Ball State defends spending on charter school oversight

2013-06-29T21:00:00Z 2013-06-30T23:15:09Z Ball State defends spending on charter school oversightCarmen McCollum, (219) 662-5337

A state legislator from Gary questions whether Ball State University has fully used the money it receives to support charter schools for the funds' intended purpose.

But university officials argue funds derived for and by the charter schools go right back into the operations of those facilities, with plenty of state oversight.

Ball State University authorizes 41 charters in the state, including a dozen in Lake and Porter counties.

It received nearly $3 million in administrative fees from those charter schools in the 2011-12 school year. It spent about $2 million that year.

In 2011-12, the Office of Charter Schools at Ball State received $2.9 million, or 3 percent from the 41 charter schools. Of that amount, the dozen charter schools in Lake and Porter counties accounted for $1.4 million.

Indiana law allows the authorizer to receive up to 3 percent of the tuition support that charter schools receive from the state. The law also says the authorizer shall use its funding exclusively for the purpose of fulfilling authorizing obligations.


Questions linger

Indiana Rep. Vernon Smith, D-Gary, questions whether Ball State has the money to support other university programs outside the charters.

"They make millions of dollars," he said. "They say all of the money goes toward the administration of those charter schools. I believe they are subsidizing something else within Ball State University. They claim it's about the children, but some of those charter schools have not been successful. They have been around for years and should have been closed."

Ball State University spokeswoman Joan Todd said the university gets no financial benefit from authorizing charter schools.

"The Office of Charter Schools does reimburse Ball State for financial, legal support services, office space and other miscellaneous items connected with running an enterprise," she said.

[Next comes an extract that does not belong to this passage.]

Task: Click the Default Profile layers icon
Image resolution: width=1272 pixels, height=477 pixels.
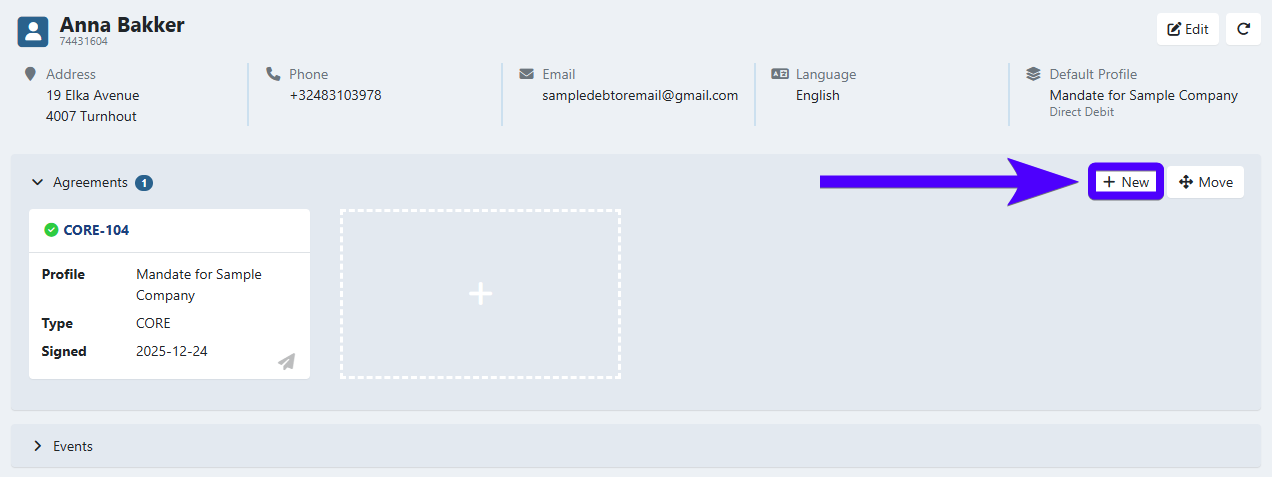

The amount of reimbursement to Ball State was not available Friday.

"These benefits would not be available to OCS — or would be much more expensive for OCS to obtain — if they were not provided by the university."

Since the original charter school legislation was adopted in 2001, the Indiana General Assembly has passed legislation in subsequent years to increase scrutiny on authorizers and the oversight provided to charter schools, Todd said.

The Office of Charter Schools has been required to routinely engage with school leaders and boards all year. This type of engagement requires more manpower and other significant resources, Todd said.

"The OCS is focused on authorizing quality schools and helping existing schools to move from good charter schools to high-quality charter schools," she said. "The 3 percent fee allows OCS to be the kind of partner our schools need."

The Office of Charter Schools has seven full-time employees and one part-time employee.

It provides expertise to charter schools, including board training for all schools at a cost of $10,000 per school. It also holds schools accountable in the areas of educational quality, fiscal stewardship, compliance and governance, Todd said.

The Office of Charter Schools reimburses experts, who are not university employees, who take time away from their normal activities to review charter school proposals and participate in appeal hearings, Todd said.

Maintaining quality?

Charter schools are public schools operating under a performance contract known as a charter. The charter gives the school more independence than a traditional public school.

In exchange for increased freedom, charter schools are held accountable for results. If a school fails to maintain standards or meet the obligations of its charter, the charter may be revoked and the school closed.

Since it began authorizing schools, the Office of Charter Schools at Ball State previously had closed only one school — Urban Brightest in Fort Wayne — in 2004.

But the Office of Charter Schools strengthened its accountability framework during the last couple of years, focusing on assessing charter schools in the areas of academics, finance and governance.

In January, the office notified seven schools across the state that their charters would not be renewed following several consecutive years of poor academic performance. Two of those charter schools were in Gary: LEAD College Preparatory School and Charter School of the Dunes.

LEAD College Prep closed in June after losing an appeal of the closure. Charter School of the Dunes withdrew its appeal and found a new authorizer in Calumet College of St. Joseph.

A third charter, West Gary Lighthouse Charter School, withdrew its application for renewal and closed. The three Lighthouse Academies in Northwest Indiana have restructured and are set to reopen in the fall.

Rep. Smith said he wants to see the charter schools succeed because they are responsible for educating many African-American children.

"Charter schools have been touted as the greatest thing since apple pie," Smith said. "But with the exception of Thea Bowman in Gary, they haven't all been successful.

"And in 10 years, we should have seen success. I know that urban schools are not up to par, but charters were supposed to be the cure-all. We continue to experiment and split the dollars, which causes urban schools to struggle even more."